Lines holding the word "dropdown" in the material below: count them and write the number alone.

+ + + + + + +

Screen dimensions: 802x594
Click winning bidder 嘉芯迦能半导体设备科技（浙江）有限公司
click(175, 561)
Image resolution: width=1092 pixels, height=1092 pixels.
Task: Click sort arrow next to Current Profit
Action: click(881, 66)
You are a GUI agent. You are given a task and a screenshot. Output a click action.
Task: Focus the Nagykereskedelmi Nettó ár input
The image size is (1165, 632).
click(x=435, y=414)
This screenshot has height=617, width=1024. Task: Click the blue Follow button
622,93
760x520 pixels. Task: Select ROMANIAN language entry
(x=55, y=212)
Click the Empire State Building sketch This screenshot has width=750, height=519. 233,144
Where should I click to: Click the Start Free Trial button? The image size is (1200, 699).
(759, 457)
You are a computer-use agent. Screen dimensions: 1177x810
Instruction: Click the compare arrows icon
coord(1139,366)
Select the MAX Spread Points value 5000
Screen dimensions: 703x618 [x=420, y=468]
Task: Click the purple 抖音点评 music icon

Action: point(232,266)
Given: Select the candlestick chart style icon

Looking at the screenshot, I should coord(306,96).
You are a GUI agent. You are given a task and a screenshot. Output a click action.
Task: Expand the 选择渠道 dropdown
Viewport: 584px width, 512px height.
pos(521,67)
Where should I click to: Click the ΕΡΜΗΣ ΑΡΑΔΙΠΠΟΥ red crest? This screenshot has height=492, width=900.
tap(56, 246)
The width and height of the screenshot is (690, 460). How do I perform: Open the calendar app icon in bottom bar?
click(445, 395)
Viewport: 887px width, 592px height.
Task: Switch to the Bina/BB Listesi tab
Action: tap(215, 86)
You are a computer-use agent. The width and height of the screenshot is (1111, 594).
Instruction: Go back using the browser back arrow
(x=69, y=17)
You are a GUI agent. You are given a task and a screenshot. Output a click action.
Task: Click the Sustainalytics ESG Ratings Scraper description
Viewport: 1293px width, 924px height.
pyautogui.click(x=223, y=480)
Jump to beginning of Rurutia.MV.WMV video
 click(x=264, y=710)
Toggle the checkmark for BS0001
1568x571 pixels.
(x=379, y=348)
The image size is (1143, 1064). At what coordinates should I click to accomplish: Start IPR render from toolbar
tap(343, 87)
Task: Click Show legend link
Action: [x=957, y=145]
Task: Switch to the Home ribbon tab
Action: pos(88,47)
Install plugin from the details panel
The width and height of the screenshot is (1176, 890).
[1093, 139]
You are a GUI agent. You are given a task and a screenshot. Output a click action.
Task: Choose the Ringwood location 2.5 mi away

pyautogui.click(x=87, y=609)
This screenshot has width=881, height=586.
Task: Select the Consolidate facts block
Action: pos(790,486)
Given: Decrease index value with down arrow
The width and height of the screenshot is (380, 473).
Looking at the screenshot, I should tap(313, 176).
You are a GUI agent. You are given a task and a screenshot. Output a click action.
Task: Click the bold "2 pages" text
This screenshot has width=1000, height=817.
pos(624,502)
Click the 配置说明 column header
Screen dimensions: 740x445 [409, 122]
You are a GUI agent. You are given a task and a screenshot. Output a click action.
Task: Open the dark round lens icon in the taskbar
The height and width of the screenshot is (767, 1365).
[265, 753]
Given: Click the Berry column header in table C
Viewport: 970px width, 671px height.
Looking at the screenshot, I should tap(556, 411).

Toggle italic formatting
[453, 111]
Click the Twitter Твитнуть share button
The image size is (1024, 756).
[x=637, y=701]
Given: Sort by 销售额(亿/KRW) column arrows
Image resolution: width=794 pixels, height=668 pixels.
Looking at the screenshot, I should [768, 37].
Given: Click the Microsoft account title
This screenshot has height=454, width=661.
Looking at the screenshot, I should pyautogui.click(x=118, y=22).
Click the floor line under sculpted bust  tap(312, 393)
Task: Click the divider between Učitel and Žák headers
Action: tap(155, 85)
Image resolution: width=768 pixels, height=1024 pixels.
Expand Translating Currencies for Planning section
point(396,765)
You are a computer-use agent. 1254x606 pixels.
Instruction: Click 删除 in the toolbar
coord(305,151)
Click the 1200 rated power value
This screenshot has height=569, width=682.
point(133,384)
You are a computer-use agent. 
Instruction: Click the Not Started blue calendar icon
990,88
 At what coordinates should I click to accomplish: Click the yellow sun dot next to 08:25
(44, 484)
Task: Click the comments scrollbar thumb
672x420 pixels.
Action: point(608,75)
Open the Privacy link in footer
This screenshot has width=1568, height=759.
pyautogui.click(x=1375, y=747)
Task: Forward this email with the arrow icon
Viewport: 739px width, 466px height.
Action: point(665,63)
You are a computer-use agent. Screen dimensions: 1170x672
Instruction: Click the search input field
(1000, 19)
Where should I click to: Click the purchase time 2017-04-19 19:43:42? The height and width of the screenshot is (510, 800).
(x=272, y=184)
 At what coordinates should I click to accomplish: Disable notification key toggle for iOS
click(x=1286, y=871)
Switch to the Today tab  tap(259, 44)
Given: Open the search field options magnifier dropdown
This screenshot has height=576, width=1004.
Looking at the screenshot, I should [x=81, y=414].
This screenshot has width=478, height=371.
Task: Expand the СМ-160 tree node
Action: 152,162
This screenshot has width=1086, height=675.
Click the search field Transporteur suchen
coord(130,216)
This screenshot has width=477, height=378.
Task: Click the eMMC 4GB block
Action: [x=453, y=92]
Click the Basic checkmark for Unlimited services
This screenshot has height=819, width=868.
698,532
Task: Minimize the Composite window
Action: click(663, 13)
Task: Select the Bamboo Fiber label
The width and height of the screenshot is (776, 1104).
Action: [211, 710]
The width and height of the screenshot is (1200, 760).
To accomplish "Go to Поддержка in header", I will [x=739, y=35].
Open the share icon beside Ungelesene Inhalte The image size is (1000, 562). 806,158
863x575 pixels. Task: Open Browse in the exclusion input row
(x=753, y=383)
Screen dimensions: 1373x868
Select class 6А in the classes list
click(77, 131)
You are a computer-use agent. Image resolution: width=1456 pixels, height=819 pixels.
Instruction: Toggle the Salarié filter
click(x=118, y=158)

+ + + + + + +

## Problem solution
2